More than one entrepreneur has suddenly had a brainwave for a new business idea whilst sitting in the pub, talking to friends, or waiting in the morning commute. Often, the most surprising and creative ideas come when people least expect it – but how do you translate your brainwave into a viable business plan? It’s one thing coming up with a grand scheme to revolutionise a market, create an entire paradigm shift, or launch a slightly better version of a competitor product, but how do you go from beermat diagram to fully functional and operable business plan?
The first step lies in thinking through your ideas more thoroughly. Test them by carrying out market research. Double check first whether your idea is already out there or not. If it is, don’t lose heart. Is it IP or copyright protected? Can you produce something slightly better, that overtakes the existing offer?
You’ll then need to think about how you would develop your product or service and launch it to the market. Would you work from home around an existing job? Would you leave and launch into your new venture, working with overseas suppliers? Would you look for an investor and team to help create a small company from which to develop and launch your idea? These are crucial questions – organisational set up, funding, structure and delivery are critical. You’ll need to consider finances particularly carefully; do you have money in your savings to use, assets to mortgage against, or are you going to apply for funding or investment? Look at grants available for small businesses and look into business angel investment schemes if so.

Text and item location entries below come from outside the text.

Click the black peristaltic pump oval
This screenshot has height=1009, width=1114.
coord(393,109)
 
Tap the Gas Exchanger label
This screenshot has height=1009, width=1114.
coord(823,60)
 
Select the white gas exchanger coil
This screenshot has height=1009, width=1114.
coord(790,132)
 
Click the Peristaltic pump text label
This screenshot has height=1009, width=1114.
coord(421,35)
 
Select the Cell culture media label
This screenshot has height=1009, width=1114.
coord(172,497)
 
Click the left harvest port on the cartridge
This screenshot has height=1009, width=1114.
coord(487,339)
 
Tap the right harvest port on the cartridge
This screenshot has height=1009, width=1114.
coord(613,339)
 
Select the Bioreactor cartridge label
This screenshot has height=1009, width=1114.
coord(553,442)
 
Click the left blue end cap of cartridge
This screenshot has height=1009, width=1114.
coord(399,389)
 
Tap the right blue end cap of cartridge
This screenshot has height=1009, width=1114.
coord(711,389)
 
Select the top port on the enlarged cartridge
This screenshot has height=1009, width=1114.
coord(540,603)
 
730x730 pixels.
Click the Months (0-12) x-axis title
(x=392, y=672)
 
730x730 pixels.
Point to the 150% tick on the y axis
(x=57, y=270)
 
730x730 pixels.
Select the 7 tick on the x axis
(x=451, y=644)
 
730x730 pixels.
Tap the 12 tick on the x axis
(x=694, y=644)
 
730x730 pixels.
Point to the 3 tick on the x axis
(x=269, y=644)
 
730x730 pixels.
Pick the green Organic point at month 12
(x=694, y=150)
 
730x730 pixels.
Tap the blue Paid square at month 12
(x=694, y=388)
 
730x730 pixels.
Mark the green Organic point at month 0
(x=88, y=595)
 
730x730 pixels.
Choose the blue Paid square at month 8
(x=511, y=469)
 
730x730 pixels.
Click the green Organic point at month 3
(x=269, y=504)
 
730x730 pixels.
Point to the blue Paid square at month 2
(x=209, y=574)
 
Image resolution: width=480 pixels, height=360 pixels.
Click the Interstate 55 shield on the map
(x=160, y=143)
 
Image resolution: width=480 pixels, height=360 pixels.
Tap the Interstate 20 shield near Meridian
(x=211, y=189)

Consider how you’ll take your product or service to market. Will it require innovation, physical development premises, product development processes, market testing, large rollout budgets, customer education? Or can you launch it with minimal outlay through existing channels and promote it through word of mouth and social media? Key questions such as these will challenge your business plan and develop it. At all stages, test your thinking and back it up with evidence.
It can be very useful to work with a business consultant when developing a business plan. Of course, you will be inundated with ‘free’ advice when you’re attempting to develop your business idea, but it’s important that you work with someone experienced and qualified enough to steer you in the right direction. You can do this by engaging the services of a consultant to work with you on a project basis, although this may be expensive. Alternatively, if you contact your local public-private funded business support organisation (there are many of these local economic partnerships around the UK), they will be able to advise on other services that may be suitable for your needs.
Those who can give qualified help for new business will include business angels for investment and guidance, mentoring for accessing the guidance of more experienced business people and coaching for people who need developing to a desired goal. Business advisors will also be able to give you guidance on services that might be of use, such as sales training, strategy planning courses, business to business networking events, coaching groups and more.